##### DATA TO PROCESS

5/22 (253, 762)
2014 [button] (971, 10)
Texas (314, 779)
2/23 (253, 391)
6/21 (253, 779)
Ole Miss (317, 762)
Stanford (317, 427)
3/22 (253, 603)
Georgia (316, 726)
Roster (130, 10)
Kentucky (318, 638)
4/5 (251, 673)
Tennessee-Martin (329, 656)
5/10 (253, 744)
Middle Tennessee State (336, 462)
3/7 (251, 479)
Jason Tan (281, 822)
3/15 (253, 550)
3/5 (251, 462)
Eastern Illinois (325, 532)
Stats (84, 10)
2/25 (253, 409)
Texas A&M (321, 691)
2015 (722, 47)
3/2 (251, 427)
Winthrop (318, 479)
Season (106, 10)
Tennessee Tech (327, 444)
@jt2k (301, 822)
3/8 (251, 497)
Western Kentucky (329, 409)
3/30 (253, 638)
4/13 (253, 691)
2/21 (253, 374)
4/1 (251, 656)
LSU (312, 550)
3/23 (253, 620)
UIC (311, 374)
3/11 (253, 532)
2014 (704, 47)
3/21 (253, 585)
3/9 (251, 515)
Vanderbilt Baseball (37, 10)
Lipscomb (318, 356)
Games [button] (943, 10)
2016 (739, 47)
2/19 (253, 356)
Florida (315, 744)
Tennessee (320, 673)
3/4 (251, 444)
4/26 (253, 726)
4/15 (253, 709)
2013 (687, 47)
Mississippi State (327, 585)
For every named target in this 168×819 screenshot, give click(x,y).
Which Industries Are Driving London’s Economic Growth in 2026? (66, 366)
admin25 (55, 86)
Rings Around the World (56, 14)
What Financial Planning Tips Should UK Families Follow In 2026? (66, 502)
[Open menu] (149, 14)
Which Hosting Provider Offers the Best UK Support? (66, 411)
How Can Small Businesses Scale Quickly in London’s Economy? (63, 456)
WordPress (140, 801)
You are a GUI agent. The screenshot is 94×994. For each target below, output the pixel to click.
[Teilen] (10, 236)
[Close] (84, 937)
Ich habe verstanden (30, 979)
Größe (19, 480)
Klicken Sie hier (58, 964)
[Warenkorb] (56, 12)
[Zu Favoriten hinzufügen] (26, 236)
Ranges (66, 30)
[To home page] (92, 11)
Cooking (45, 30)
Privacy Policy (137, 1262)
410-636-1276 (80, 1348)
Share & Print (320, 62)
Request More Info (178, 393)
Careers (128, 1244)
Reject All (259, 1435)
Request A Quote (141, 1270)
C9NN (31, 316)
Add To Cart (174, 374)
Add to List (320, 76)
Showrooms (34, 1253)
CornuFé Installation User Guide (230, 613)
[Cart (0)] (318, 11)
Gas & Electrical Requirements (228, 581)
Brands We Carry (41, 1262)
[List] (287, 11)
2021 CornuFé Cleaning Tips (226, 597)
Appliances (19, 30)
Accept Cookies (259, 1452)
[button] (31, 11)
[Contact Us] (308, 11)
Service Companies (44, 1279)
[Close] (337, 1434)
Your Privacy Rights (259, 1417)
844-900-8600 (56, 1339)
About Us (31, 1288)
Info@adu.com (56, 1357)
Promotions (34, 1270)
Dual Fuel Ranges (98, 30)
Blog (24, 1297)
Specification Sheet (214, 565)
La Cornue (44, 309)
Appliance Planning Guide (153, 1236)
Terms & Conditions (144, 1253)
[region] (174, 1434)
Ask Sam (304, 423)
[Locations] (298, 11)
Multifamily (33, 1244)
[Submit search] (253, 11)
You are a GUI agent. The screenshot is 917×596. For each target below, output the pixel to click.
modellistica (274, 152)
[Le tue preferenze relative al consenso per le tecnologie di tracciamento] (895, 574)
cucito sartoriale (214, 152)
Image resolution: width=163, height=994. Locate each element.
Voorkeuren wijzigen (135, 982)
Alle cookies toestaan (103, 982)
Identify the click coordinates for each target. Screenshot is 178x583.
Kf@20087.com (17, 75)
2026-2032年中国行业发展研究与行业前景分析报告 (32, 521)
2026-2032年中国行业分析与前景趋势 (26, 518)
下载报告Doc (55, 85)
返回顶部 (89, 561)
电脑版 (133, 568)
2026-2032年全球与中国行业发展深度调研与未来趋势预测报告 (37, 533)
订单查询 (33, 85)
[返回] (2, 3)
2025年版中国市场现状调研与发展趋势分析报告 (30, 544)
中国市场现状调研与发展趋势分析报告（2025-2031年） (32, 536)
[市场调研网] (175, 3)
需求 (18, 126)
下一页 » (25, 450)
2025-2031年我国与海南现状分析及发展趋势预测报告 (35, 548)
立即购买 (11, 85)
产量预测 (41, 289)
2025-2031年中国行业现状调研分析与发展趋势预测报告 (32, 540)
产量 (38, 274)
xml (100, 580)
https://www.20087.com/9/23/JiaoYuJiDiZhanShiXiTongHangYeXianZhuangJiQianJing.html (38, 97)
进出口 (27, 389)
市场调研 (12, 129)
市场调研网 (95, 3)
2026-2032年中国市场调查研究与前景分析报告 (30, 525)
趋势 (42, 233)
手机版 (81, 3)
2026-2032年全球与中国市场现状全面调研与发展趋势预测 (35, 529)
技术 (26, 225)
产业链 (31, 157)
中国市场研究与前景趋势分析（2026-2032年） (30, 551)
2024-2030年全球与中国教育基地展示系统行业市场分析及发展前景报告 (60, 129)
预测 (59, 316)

##########

- TASK DESCRIPTION
Copy out every row above, swapping "Stanford" for "Duke" wherever it occurs and leaving everything else unchanged.

- RESULT OF THIS TASK
5/22 (253, 762)
2014 [button] (971, 10)
Texas (314, 779)
2/23 (253, 391)
6/21 (253, 779)
Ole Miss (317, 762)
Duke (317, 427)
3/22 (253, 603)
Georgia (316, 726)
Roster (130, 10)
Kentucky (318, 638)
4/5 (251, 673)
Tennessee-Martin (329, 656)
5/10 (253, 744)
Middle Tennessee State (336, 462)
3/7 (251, 479)
Jason Tan (281, 822)
3/15 (253, 550)
3/5 (251, 462)
Eastern Illinois (325, 532)
Stats (84, 10)
2/25 (253, 409)
Texas A&M (321, 691)
2015 (722, 47)
3/2 (251, 427)
Winthrop (318, 479)
Season (106, 10)
Tennessee Tech (327, 444)
@jt2k (301, 822)
3/8 (251, 497)
Western Kentucky (329, 409)
3/30 (253, 638)
4/13 (253, 691)
2/21 (253, 374)
4/1 (251, 656)
LSU (312, 550)
3/23 (253, 620)
UIC (311, 374)
3/11 (253, 532)
2014 (704, 47)
3/21 (253, 585)
3/9 (251, 515)
Vanderbilt Baseball (37, 10)
Lipscomb (318, 356)
Games [button] (943, 10)
2016 (739, 47)
2/19 (253, 356)
Florida (315, 744)
Tennessee (320, 673)
3/4 (251, 444)
4/26 (253, 726)
4/15 (253, 709)
2013 (687, 47)
Mississippi State (327, 585)
For every named target in this 168×819 screenshot, give click(x,y).
Which Industries Are Driving London’s Economic Growth in 2026? (66, 366)
admin25 (55, 86)
Rings Around the World (56, 14)
What Financial Planning Tips Should UK Families Follow In 2026? (66, 502)
[Open menu] (149, 14)
Which Hosting Provider Offers the Best UK Support? (66, 411)
How Can Small Businesses Scale Quickly in London’s Economy? (63, 456)
WordPress (140, 801)
You are a GUI agent. The screenshot is 94×994. For each target below, output the pixel to click.
[Teilen] (10, 236)
[Close] (84, 937)
Ich habe verstanden (30, 979)
Größe (19, 480)
Klicken Sie hier (58, 964)
[Warenkorb] (56, 12)
[Zu Favoriten hinzufügen] (26, 236)
Ranges (66, 30)
[To home page] (92, 11)
Cooking (45, 30)
Privacy Policy (137, 1262)
410-636-1276 (80, 1348)
Share & Print (320, 62)
Request More Info (178, 393)
Careers (128, 1244)
Reject All (259, 1435)
Request A Quote (141, 1270)
C9NN (31, 316)
Add To Cart (174, 374)
Add to List (320, 76)
Showrooms (34, 1253)
CornuFé Installation User Guide (230, 613)
[Cart (0)] (318, 11)
Gas & Electrical Requirements (228, 581)
Brands We Carry (41, 1262)
[List] (287, 11)
2021 CornuFé Cleaning Tips (226, 597)
Appliances (19, 30)
Accept Cookies (259, 1452)
[button] (31, 11)
[Contact Us] (308, 11)
Service Companies (44, 1279)
[Close] (337, 1434)
Your Privacy Rights (259, 1417)
844-900-8600 (56, 1339)
About Us (31, 1288)
Info@adu.com (56, 1357)
Promotions (34, 1270)
Dual Fuel Ranges (98, 30)
Blog (24, 1297)
Specification Sheet (214, 565)
La Cornue (44, 309)
Appliance Planning Guide (153, 1236)
Terms & Conditions (144, 1253)
[region] (174, 1434)
Ask Sam (304, 423)
[Locations] (298, 11)
Multifamily (33, 1244)
[Submit search] (253, 11)
You are a GUI agent. The screenshot is 917×596. For each target below, output the pixel to click.
modellistica (274, 152)
[Le tue preferenze relative al consenso per le tecnologie di tracciamento] (895, 574)
cucito sartoriale (214, 152)
Image resolution: width=163, height=994. Locate each element.
Voorkeuren wijzigen (135, 982)
Alle cookies toestaan (103, 982)
Identify the click coordinates for each target. Screenshot is 178x583.
Kf@20087.com (17, 75)
2026-2032年中国行业发展研究与行业前景分析报告 (32, 521)
2026-2032年中国行业分析与前景趋势 (26, 518)
下载报告Doc (55, 85)
返回顶部 (89, 561)
电脑版 (133, 568)
2026-2032年全球与中国行业发展深度调研与未来趋势预测报告 (37, 533)
订单查询 (33, 85)
[返回] (2, 3)
2025年版中国市场现状调研与发展趋势分析报告 (30, 544)
中国市场现状调研与发展趋势分析报告（2025-2031年） (32, 536)
[市场调研网] (175, 3)
需求 (18, 126)
下一页 » (25, 450)
2025-2031年我国与海南现状分析及发展趋势预测报告 (35, 548)
立即购买 (11, 85)
产量预测 (41, 289)
2025-2031年中国行业现状调研分析与发展趋势预测报告 (32, 540)
产量 (38, 274)
xml (100, 580)
https://www.20087.com/9/23/JiaoYuJiDiZhanShiXiTongHangYeXianZhuangJiQianJing.html (38, 97)
进出口 (27, 389)
市场调研 (12, 129)
市场调研网 (95, 3)
2026-2032年中国市场调查研究与前景分析报告 (30, 525)
趋势 (42, 233)
手机版 (81, 3)
2026-2032年全球与中国市场现状全面调研与发展趋势预测 (35, 529)
技术 (26, 225)
产业链 (31, 157)
中国市场研究与前景趋势分析（2026-2032年） (30, 551)
2024-2030年全球与中国教育基地展示系统行业市场分析及发展前景报告 (60, 129)
预测 (59, 316)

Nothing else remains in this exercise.